UOVO is the nation’s leading storage and logistics provider for art, fashion, archives, and collectibles, with state-of- the-art facilities in New York, Delaware, Florida, California, Colorado, and Texas. Founded by collectors who sought a new standard of care for artworks, UOVO is operated by an expert team of industry professionals and offers bespoke solutions to meet the specialized needs of any collection.
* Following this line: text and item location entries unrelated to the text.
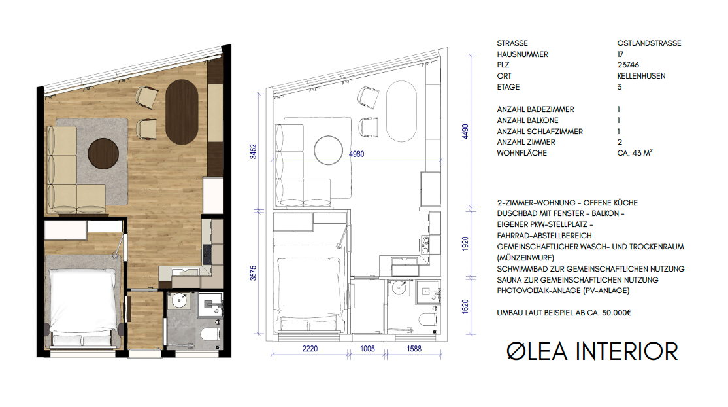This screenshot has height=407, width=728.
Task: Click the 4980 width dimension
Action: pos(358,155)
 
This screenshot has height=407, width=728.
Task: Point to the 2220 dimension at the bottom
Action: pos(309,349)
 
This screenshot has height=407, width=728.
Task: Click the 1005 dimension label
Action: pos(367,349)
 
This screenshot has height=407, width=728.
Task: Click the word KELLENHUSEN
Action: pos(641,77)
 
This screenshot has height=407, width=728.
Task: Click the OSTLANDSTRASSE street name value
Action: pos(649,43)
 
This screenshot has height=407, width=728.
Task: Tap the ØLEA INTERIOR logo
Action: pos(592,351)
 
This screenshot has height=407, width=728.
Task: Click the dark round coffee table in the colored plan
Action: pos(106,153)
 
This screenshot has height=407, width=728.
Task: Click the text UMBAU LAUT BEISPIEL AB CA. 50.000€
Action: pos(564,313)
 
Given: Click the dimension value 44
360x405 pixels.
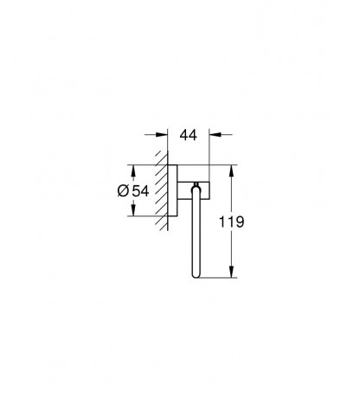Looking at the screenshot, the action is click(189, 135).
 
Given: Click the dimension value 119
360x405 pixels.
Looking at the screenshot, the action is click(232, 222).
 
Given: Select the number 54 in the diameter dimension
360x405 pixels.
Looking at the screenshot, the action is click(140, 191).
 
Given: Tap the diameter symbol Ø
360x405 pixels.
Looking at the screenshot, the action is click(123, 191).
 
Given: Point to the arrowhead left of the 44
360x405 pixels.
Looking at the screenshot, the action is click(162, 134).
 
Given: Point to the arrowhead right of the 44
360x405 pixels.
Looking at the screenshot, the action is click(215, 134).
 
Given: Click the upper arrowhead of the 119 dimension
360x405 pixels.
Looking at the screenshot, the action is click(231, 171).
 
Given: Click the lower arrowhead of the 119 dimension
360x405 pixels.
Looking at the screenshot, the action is click(231, 272).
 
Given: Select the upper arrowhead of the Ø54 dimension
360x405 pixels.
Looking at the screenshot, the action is click(133, 171).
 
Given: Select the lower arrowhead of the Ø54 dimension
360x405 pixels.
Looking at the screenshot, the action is click(133, 209).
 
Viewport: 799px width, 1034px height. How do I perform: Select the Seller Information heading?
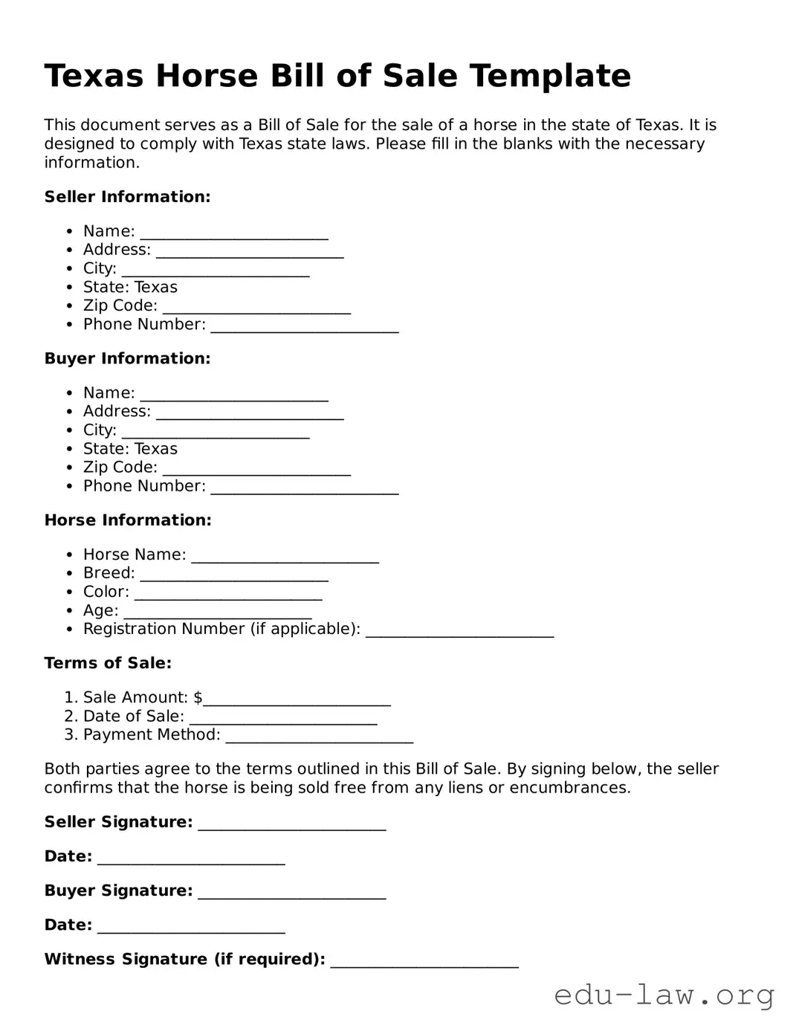point(127,197)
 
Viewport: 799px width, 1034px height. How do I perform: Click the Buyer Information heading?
point(127,358)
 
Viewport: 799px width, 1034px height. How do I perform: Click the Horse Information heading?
point(128,520)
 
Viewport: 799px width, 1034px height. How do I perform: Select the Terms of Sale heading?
point(108,663)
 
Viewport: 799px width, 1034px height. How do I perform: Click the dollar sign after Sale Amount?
point(198,697)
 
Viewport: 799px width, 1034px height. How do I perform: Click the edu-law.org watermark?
point(664,995)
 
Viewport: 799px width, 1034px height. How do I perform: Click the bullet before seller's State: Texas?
point(69,288)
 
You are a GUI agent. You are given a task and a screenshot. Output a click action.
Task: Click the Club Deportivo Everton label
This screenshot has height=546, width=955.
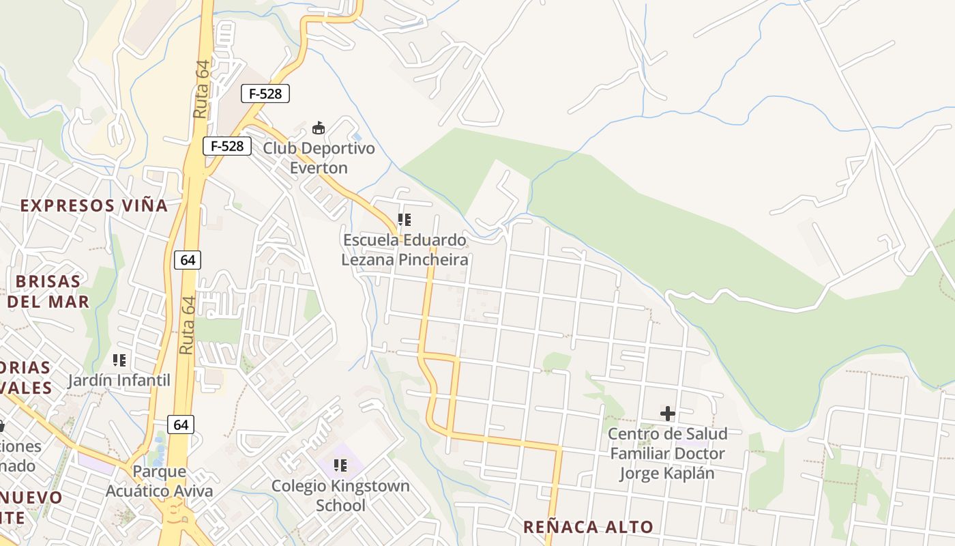(319, 158)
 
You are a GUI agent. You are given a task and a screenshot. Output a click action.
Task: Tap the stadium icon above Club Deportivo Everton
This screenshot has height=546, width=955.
(318, 128)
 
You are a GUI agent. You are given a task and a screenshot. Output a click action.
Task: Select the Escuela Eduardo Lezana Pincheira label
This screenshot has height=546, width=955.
(405, 250)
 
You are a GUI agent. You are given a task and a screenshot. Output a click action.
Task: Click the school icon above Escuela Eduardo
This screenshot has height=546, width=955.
(405, 220)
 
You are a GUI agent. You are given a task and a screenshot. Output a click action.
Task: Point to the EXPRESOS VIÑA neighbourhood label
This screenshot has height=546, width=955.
(93, 205)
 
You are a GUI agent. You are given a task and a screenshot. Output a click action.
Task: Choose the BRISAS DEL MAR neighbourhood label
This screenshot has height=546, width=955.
(48, 291)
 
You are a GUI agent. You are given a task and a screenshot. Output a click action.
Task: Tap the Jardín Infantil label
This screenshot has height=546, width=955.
(119, 380)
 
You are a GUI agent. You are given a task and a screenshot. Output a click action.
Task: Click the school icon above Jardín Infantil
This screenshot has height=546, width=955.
(119, 360)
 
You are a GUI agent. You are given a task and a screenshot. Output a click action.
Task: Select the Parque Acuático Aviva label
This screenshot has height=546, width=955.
(159, 481)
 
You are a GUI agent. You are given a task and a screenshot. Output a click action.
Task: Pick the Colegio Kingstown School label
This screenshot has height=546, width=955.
(340, 495)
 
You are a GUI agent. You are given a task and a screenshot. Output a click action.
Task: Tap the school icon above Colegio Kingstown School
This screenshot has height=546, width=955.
(340, 465)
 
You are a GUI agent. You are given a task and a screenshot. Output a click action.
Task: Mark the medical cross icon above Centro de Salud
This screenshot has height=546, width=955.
(667, 413)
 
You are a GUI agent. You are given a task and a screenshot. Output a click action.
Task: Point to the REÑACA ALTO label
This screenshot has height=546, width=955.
(588, 527)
UOVO’s services include climate-controlled storage, private viewing galleries, local transportation, international shipping, installation, packing, archival photography, digital inventory management, art finance, optional loss protection, and more. To learn more about all that UOVO has to offer, visit uovo.art.

About the Brooklyn Museum

The Brooklyn Museum contains one of the nation’s most comprehensive and wide-ranging collections, enhanced by a distinguished record of exhibitions, scholarship, and service to the public. The Museum’s vast holdings span five thousand years of human creativity from cultures in every corner of the globe. Collection highlights include the ancient Egyptian holdings, renowned for objects of the highest quality, and the American collections, which are unrivaled in their diversity, from Native American art and artifacts and Spanish colonial painting, to nineteenth- and early twentieth-century American painting, sculpture, and decorative objects. The Museum is also home to the Elizabeth A. Sackler Center for Feminist Art, which is dedicated to the study and exhibition of feminist art and is the only curatorial center of its kind. The Brooklyn Museum is both a leading cultural institution and a community museum. Located in the heart of Brooklyn, the Museum welcomes and celebrates the diversity of its home borough and city. Few, if any, museums in the country attract an audience as varied with respect to race, ethnicity, socioeconomic status, educational background, and age as that of the Brooklyn Museum.